Posant l'appareil sur la table, elle alla s'asperger d'eau à la jarre. L'eau était glacée, l'air brulant, elle en eut des frissons. Elle se frictionna un peu, ne remarqua pas Colin qui s'était approché, l'appareil à la main. Il zooma sur ses épaules, les boucles brunes et les gouttes d'eau, les muscles qui roulaient sous la chair de poule. Les mains en creux, Demelza puisa encore un peu d'eau froide et se la versa sur le visage. Face à elle, Colin suivit tout le mouvement, les gouttes éparses, le filet d'eau qui serpentait sur son avant bras et gouttait depuis la pointe de son coude. Il subsistait un reste d'enfance dans ses formes encore un peu trop sèches et anguleuses, mais à ce moment-là, c'était une femme pleine et entière qu'il regardait se laver à même la jarre de grès. Le visage encore ruisselant d'eau fraiche, elle se redressa. La pointe de ses cheveux avait trempé dans la l'eau, une goutte perlait à la pointe de son sein. Il eut l'impulsion de la cueillir, mais n'osa pas toucher Demelza. Ce soir elle lui paraissait comme inaccessible, presque irréelle de sensualité. Elle avait oublié ses mouvements austères et rapides de jeune sportive, elle s'oubliait à une gestuelle moins brusque, plus voluptueuse. Elle remarqua le regard de Colin et rejeta ses cheveux en arrière. Lui tournant le dos, elle attrapa une serviette sur la table et se la passa sur le visage.
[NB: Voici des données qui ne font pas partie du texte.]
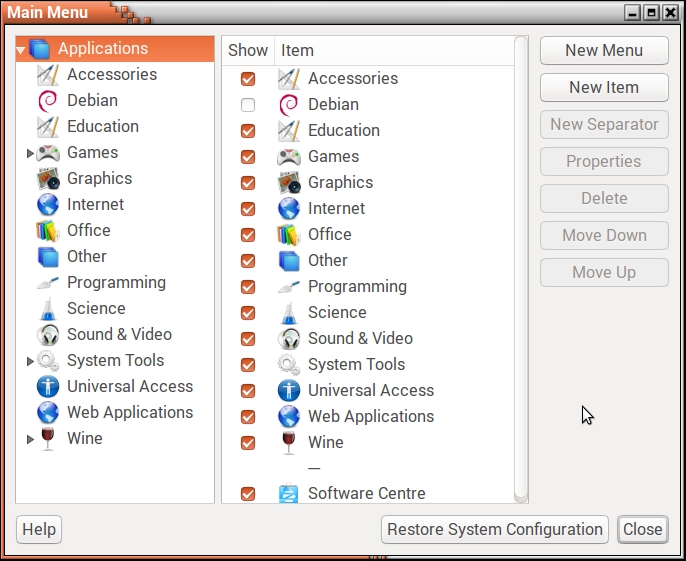The height and width of the screenshot is (561, 686).
Task: Click the item list vertical scrollbar
Action: coord(520,270)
Une goutte d'eau roula le long de sa colonne vertébrale, s'arrêta sur ses reins. Colin se décala, la goutte brilla à la lueur d'une lanterne, il eut à peine le temps de remonter sa pellicule et de déclencher que Demelza se tourna. C'était de toutes façons la dernière prise de sa pellicule.
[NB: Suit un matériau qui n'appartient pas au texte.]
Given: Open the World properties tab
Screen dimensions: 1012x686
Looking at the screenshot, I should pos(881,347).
Il regarda Demelza se sécher, la suivit du regard alors qu'elle allait se rhabiller. Elle garda le pantalon de lin, plia la chemise qu'elle glissa dans le sac, enfila son pull à même la peau. Une porte apparut à côté de la jarre, elle y suivit Colin. La pièce, assez exigüe, était éclairée par des lanternes au verre rouge. Sur une table, divers bains, flacons et autres fioles attendaient patiemment. Avec des gestes lents et précautionneux, Colin sortit les pellicules et entreprit de les développer. Demelza, debout derrière lui, observait son corps qui apparaissait lentement sur les épreuves. Un peu groggy, elle posa son menton sur l'épaule de Colin. Les premières images n'avaient plus qu'à sécher, il était content du résultat. Il était surtout content que Demelza soit là, le menton sur son épaule, avec lui. Il était content qu'elle soit la fille sur les photos. Au fur et à mesure que les photos se développaient, quelque chose changeait chez Demelza, imperceptiblement. Colin ne le comprit que plus tard, en se glissant dans son lit. Il repensa à la soirée, au sourire de Demelza, à sa gêne au début, à la façon dont elle l'avait regardé en se rhabillant. Ce soir-là, à travers son objectif, Demelza avait éclot.